[Records to use Boundary: Start]

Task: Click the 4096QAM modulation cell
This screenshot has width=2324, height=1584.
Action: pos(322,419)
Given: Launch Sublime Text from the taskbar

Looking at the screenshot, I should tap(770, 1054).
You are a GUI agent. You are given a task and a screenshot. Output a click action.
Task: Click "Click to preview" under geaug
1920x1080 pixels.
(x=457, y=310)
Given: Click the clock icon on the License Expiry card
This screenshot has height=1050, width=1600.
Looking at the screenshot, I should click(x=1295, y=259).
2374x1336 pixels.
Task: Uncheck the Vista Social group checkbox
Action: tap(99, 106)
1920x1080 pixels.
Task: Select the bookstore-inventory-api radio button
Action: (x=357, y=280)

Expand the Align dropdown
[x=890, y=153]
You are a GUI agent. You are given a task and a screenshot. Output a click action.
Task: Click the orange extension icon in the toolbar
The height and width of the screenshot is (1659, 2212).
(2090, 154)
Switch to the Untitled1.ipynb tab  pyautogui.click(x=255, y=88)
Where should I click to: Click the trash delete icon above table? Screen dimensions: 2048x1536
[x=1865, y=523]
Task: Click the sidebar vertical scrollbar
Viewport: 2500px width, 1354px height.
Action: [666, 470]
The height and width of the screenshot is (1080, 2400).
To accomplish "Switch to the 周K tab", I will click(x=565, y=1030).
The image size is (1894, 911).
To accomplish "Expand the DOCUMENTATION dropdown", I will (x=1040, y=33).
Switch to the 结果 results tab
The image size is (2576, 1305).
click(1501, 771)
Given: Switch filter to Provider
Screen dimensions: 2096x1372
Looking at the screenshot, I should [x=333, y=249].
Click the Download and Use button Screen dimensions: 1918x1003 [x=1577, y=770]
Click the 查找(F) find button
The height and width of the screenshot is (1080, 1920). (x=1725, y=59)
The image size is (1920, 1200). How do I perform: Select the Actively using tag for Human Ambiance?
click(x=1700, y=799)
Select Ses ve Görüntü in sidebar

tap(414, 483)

[Records to use Boundary: End]

Output the line that contains "The height and width of the screenshot is (1080, 2400).", followed by every later line in the listing, with no line omitted and none added.

» **Response box**
The height and width of the screenshot is (1080, 2400).
To accomplish "Switch to the 周K tab", I will click(x=565, y=1030).
The image size is (1894, 911).
To accomplish "Expand the DOCUMENTATION dropdown", I will (x=1040, y=33).
Switch to the 结果 results tab
The image size is (2576, 1305).
click(1501, 771)
Given: Switch filter to Provider
Screen dimensions: 2096x1372
Looking at the screenshot, I should [x=333, y=249].
Click the Download and Use button Screen dimensions: 1918x1003 [x=1577, y=770]
Click the 查找(F) find button
The height and width of the screenshot is (1080, 1920). (x=1725, y=59)
The image size is (1920, 1200). How do I perform: Select the Actively using tag for Human Ambiance?
click(x=1700, y=799)
Select Ses ve Görüntü in sidebar

tap(414, 483)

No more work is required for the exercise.